See image — Aldehydes Ketones and Carboxylic Acids Chemistry Question

💡 Solution & Explanation

Step 1 - Identify functional group clues: - Positive 2,4-dinitrophenylhydrazine (2,4-DNP) test: The compound contains a carbonyl group (C=O), i.e., it is either an aldehyde or a ketone. - Negative Tollens' reagent test: The compound is NOT an aldehyde (aldehydes give positive Tollens'). Therefore, the compound must be a ketone. This eliminates option (b), which is an aldehyde (H-C=O group), since it would give a positive Tollens' test. Step 2 - Check for optical activity: Optical activity requires at least one chiral (stereocentre) carbon — a carbon bonded to four different groups.

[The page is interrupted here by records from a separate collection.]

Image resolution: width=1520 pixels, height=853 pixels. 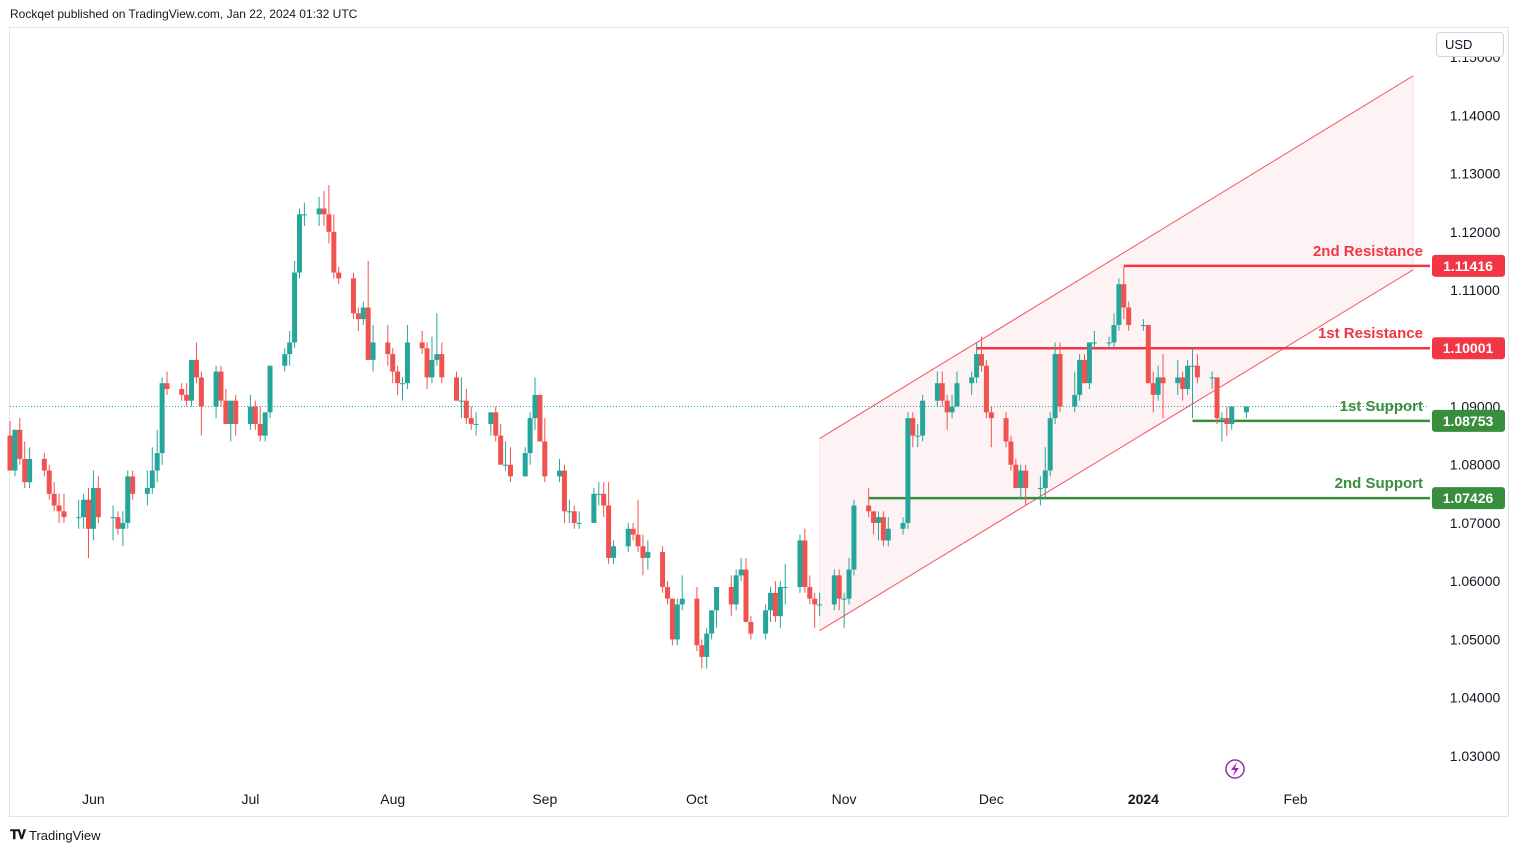 I want to click on level-price-badge-text: 1.08753, so click(x=1468, y=421).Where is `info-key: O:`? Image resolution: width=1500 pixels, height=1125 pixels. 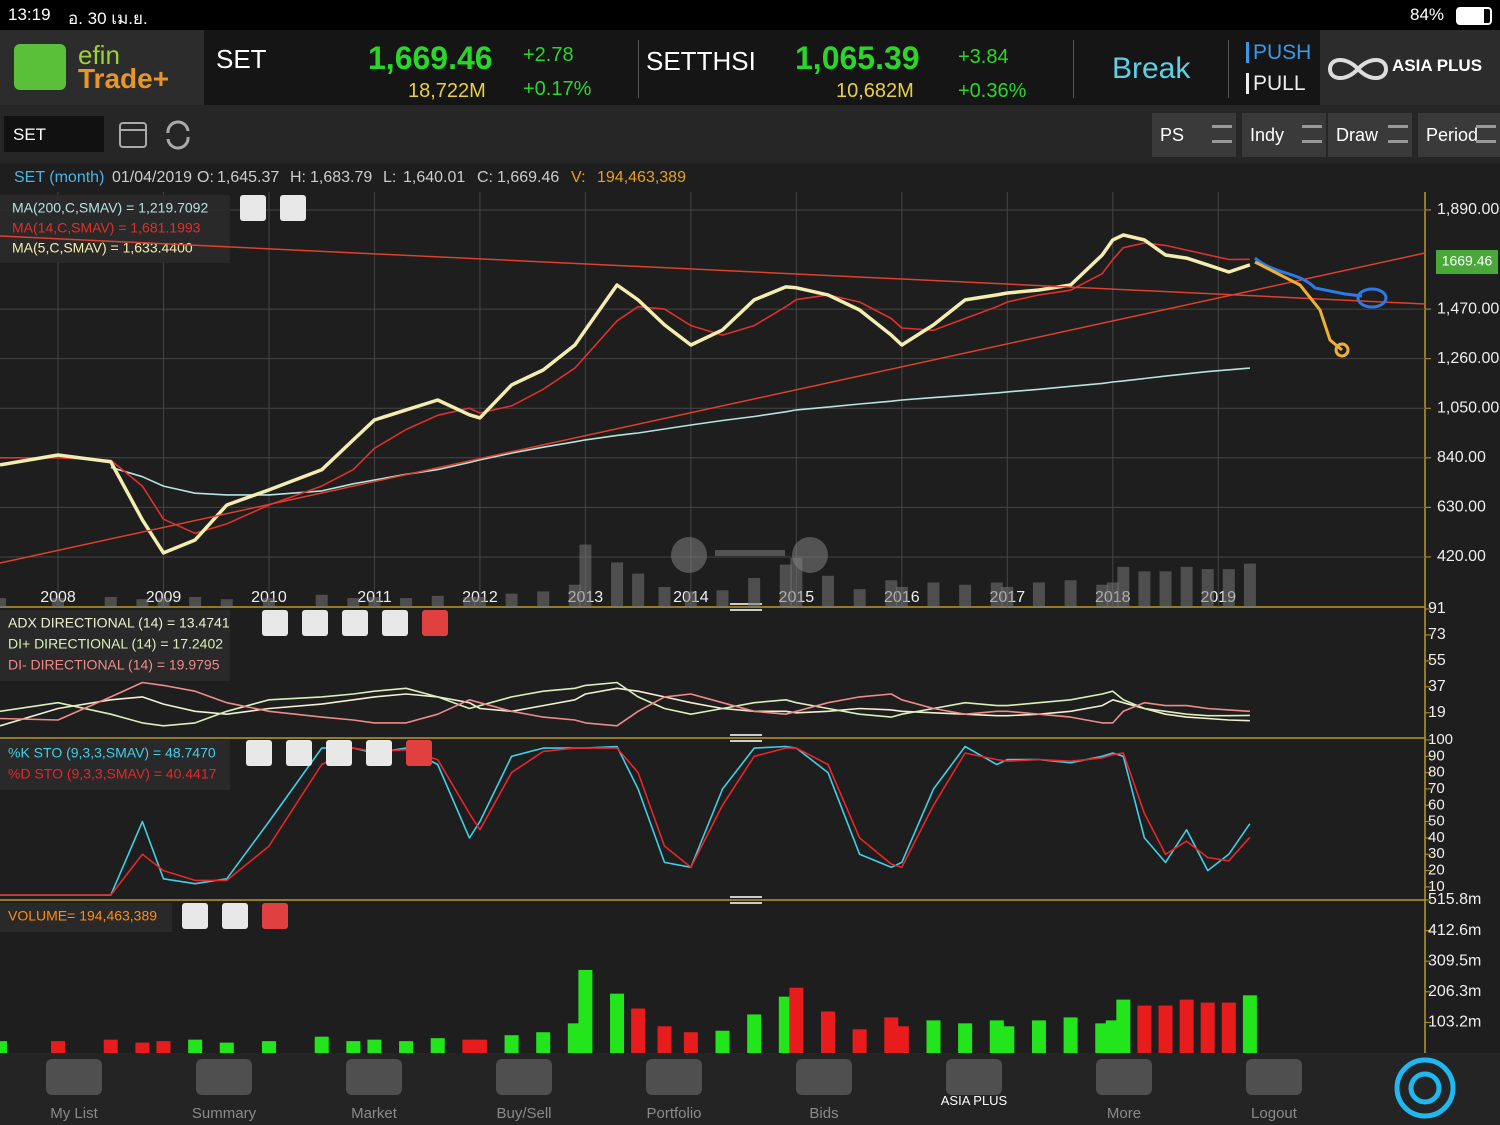 info-key: O: is located at coordinates (206, 178).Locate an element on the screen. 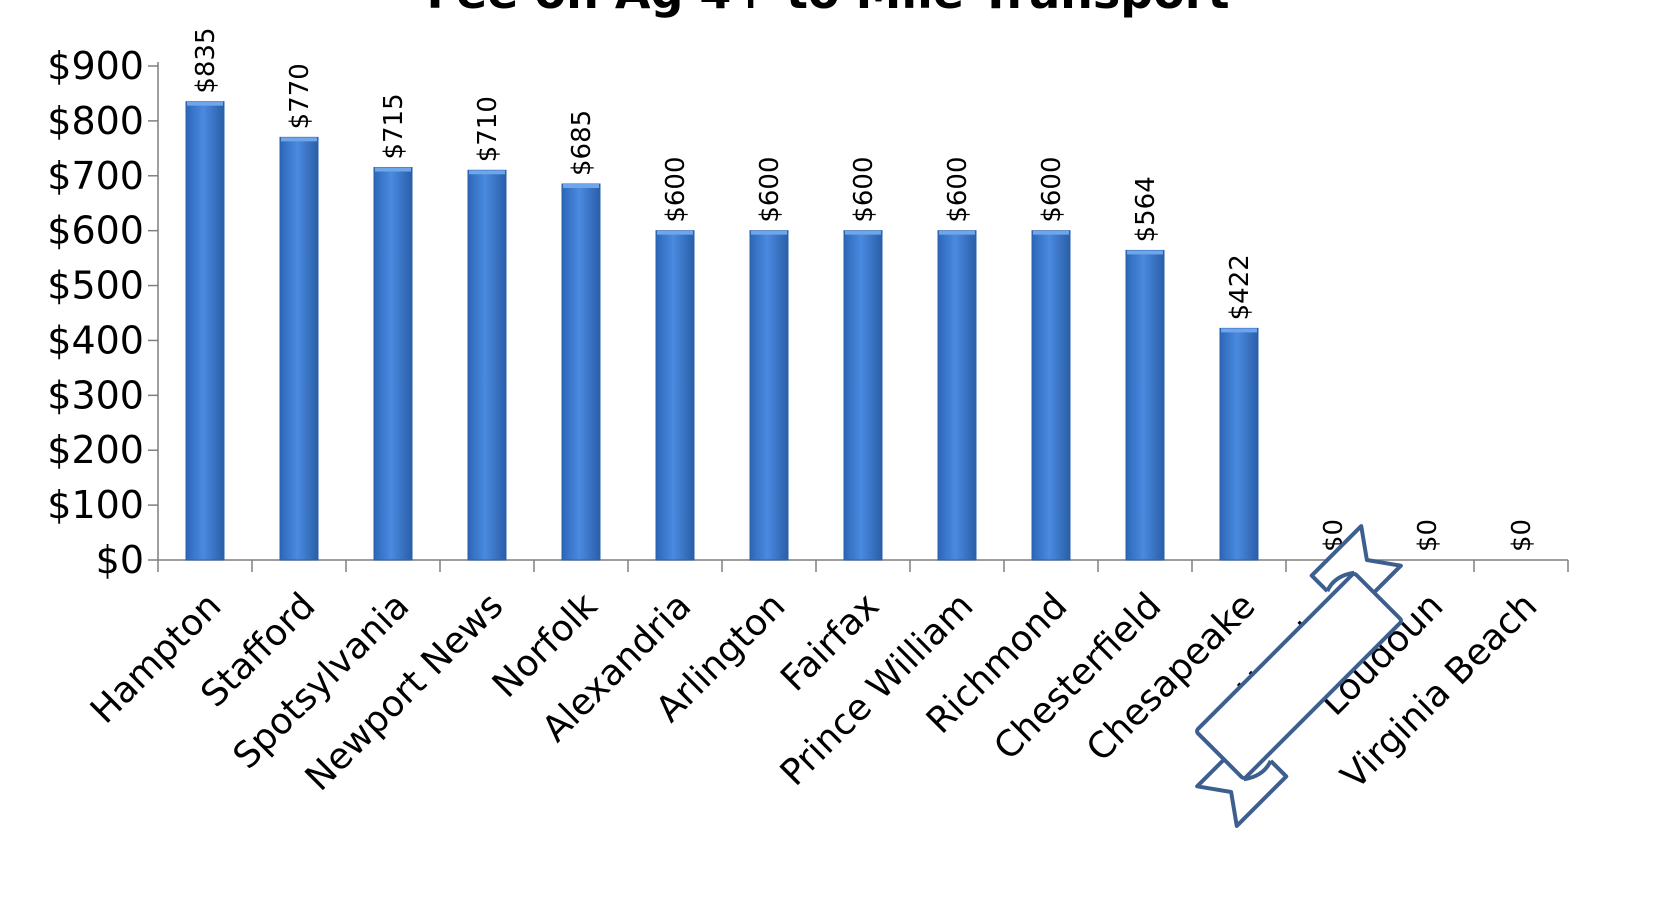  y-axis: $0 $100 $200 $300 $400 $500 $600 $700 $800 $900 is located at coordinates (103, 313).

Option (a): CH3-C(=O)-CH2-CH2-CH2-CH3 (hexan-2-one) - The carbonyl carbon is not chiral. Examining all carbons: C1(CH3), C2(C=O), C3(CH2), C4(CH2), C5(CH2), C6(CH3). None of these carbons have four different substituents. No chiral centre. NOT optically active. Eliminated. Option (c): CH3-C(=O)-CH(CH3)-CH2-CH3 (3-methylpentan-2-one) - C1: CH3, C2: C=O (ketone carbon), C3: CH with substituents — bonded to C2(COCH3), CH3, CH2CH3, and H. The four groups on C3 are: H, CH3, CH2CH3, and COCH3 — all four are different. C3 is a chiral centre. This compound IS optically active. It is a ketone (positive 2,4-DNP, negative Tollens'). This fits all criteria. Option (d): CH3-CH2-C(=O)-CH(CH3)-CH3 (4-methylpentan-3-one... checking: actually this is 4-methylpentan-3-one) - The chiral carbon candidate is C4: CH bonded to C3(C=O-CH2CH3), CH3, CH3, and H. The two methyl groups and the two substituents: H, CH3, CH3, and COC2H5. Wait — C4 has H, CH3, CH3, and C(=O)CH2CH3. Two of the groups are CH3 (identical), so C4 is NOT a chiral centre. NOT optically active. Eliminated. Step 3 - Conclusion: Only option (c) — CH3-C(=O)-CH(CH3)-CH2-CH3 (3-methylpentan-2-one) — satisfies all three conditions: it is a ketone (positive 2,4-DNP, negative Tollens') and it is optically active (chiral centre at C3). Therefore, the correct answer is C.